Aim: To compare the efficacy of low(1gm/kg/day) vs high dose (3gm/kg/day) proteins in PN therapy in pre-term VLBW neonates on nutrition accretion as evidenced by time to regain birth weight, respiratory support duration & hospitalization period  and tolerance as evidenced by side-effects encountered.
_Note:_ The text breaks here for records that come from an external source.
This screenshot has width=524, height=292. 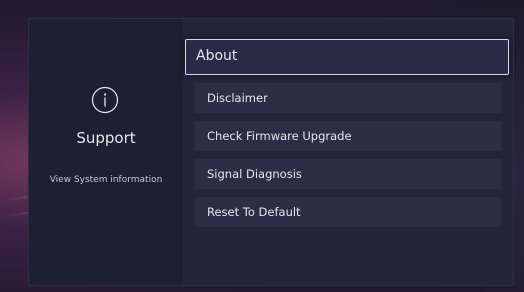 I want to click on category-subtitle: View System information, so click(x=106, y=180).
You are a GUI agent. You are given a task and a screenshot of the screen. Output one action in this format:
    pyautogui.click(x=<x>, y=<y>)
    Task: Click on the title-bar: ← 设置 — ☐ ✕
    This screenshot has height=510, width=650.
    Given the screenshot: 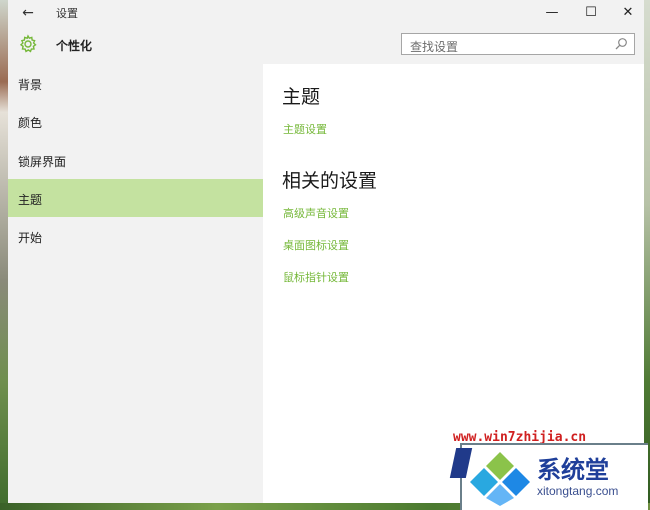 What is the action you would take?
    pyautogui.click(x=326, y=13)
    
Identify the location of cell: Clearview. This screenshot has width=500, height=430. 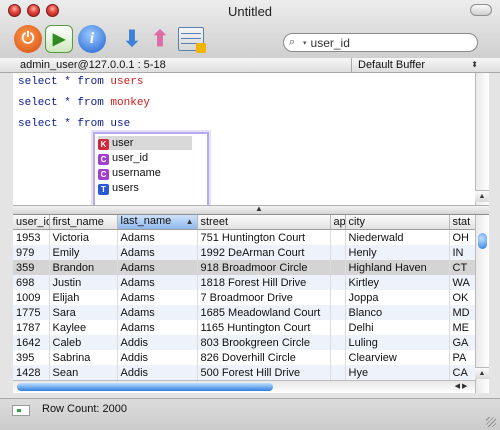
(398, 358).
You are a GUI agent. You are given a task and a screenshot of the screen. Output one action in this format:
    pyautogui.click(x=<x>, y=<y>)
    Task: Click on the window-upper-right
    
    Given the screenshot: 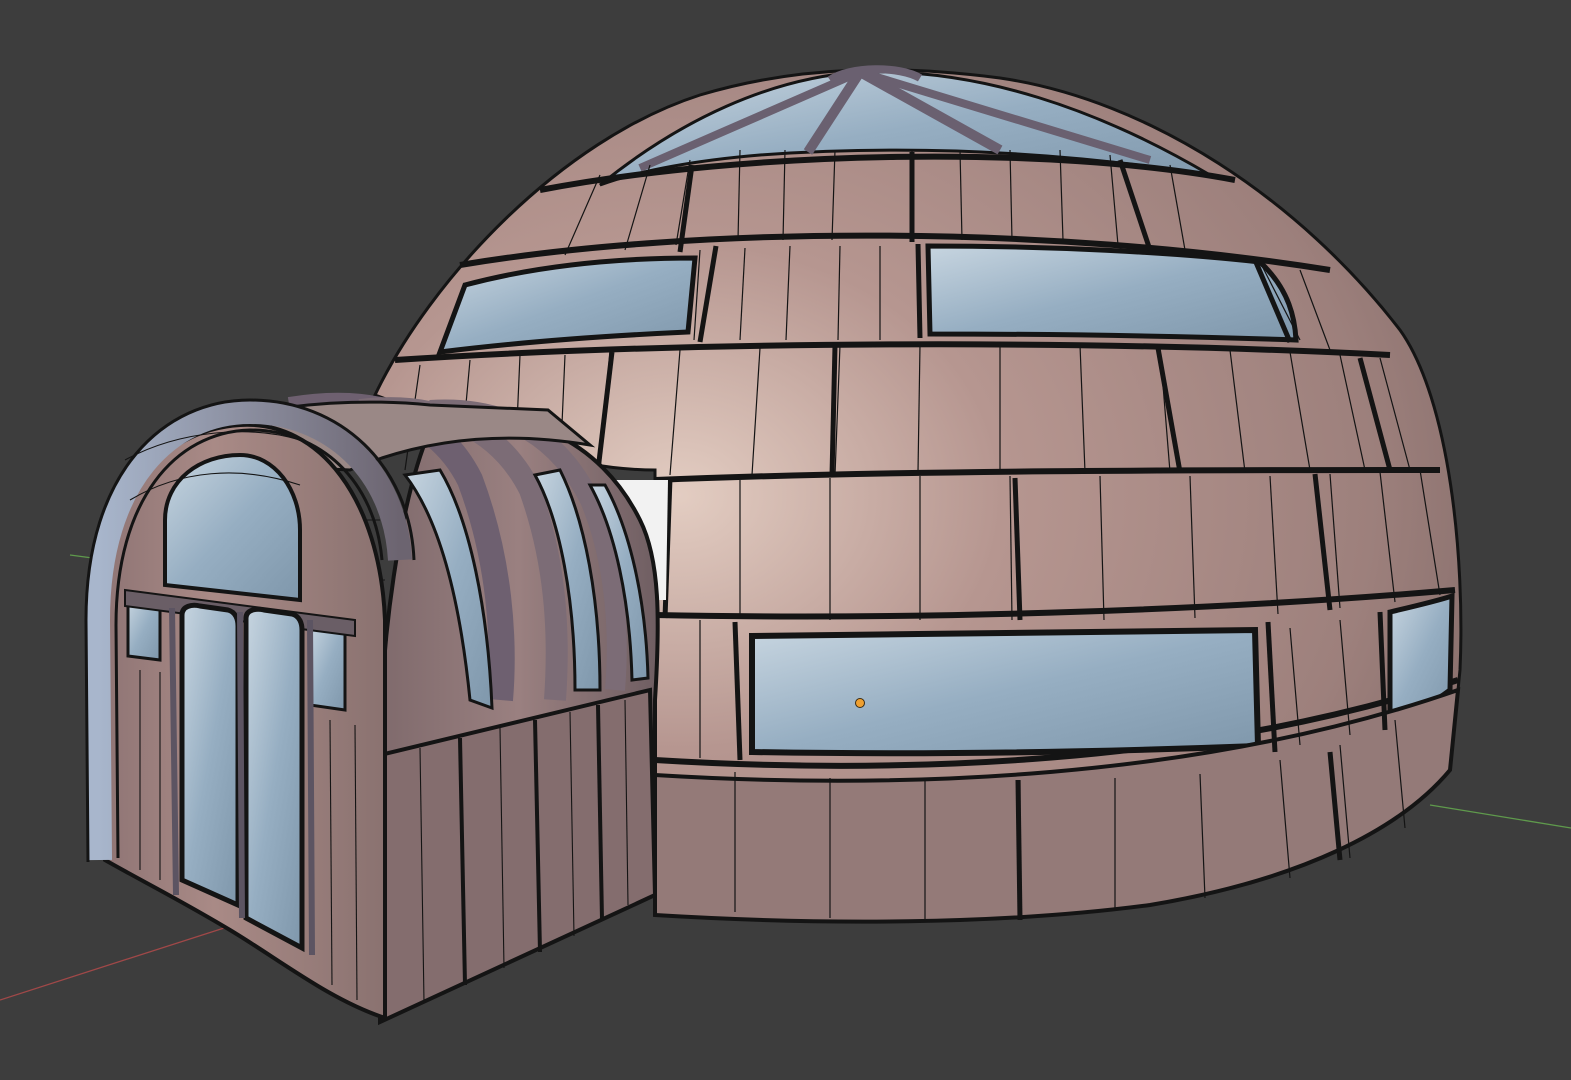 What is the action you would take?
    pyautogui.click(x=1112, y=293)
    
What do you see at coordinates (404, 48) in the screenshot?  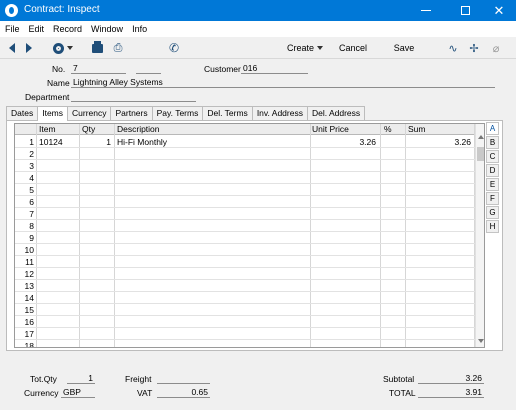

Materials and Methods: This RCT study enrolled hospitalized pre-term VLBW neonates who were not predicted to achieve full enteral nutrition in 5days. Aminoacids were started on day1 in PN fluids after randomization and were increased in increments of 0.5gm/kg/day to a maximum of 4gms/kg/day. Primary outcomes were time to regain birth weight and days of oxygen dependency. Secondary outcomes were days on PN, hospitalization duration & days of Invasive/non-invasive ventilation. Complications encountered viz ROP/IVH/PDA/NNEC were recorded. Data obtained was analysed statistically.
Results: The two study groups were comparable for birth weight, gestational age, gender and delivery mode. In low dose vs high dose protein groups time to regain birth weight (13.82vs 12.91days), hospital stay (19.29vs18.69days), oxygen dependency duration (6.81vs6.82 days) were comparable (p>0.05) as were secondary outcomes i.e hospitalisation duration (19.29 vs18.69 days), TPN duration (7.64vs7.41days) and ventilation duration (invasive-1.71vs1.09days & non-invasive-5.04vs5.91days). Complications observed were similar except for increased incidence of IVH in low dose protein group.
Conclusions: The study suggests that low dose protein infusate is as effective as high dose proteins in PN therapy of preterm neonates.

Keywords: Preterm neonates, Parenteral nutrition, Low vs high dose proteins, Aminoacid infusate.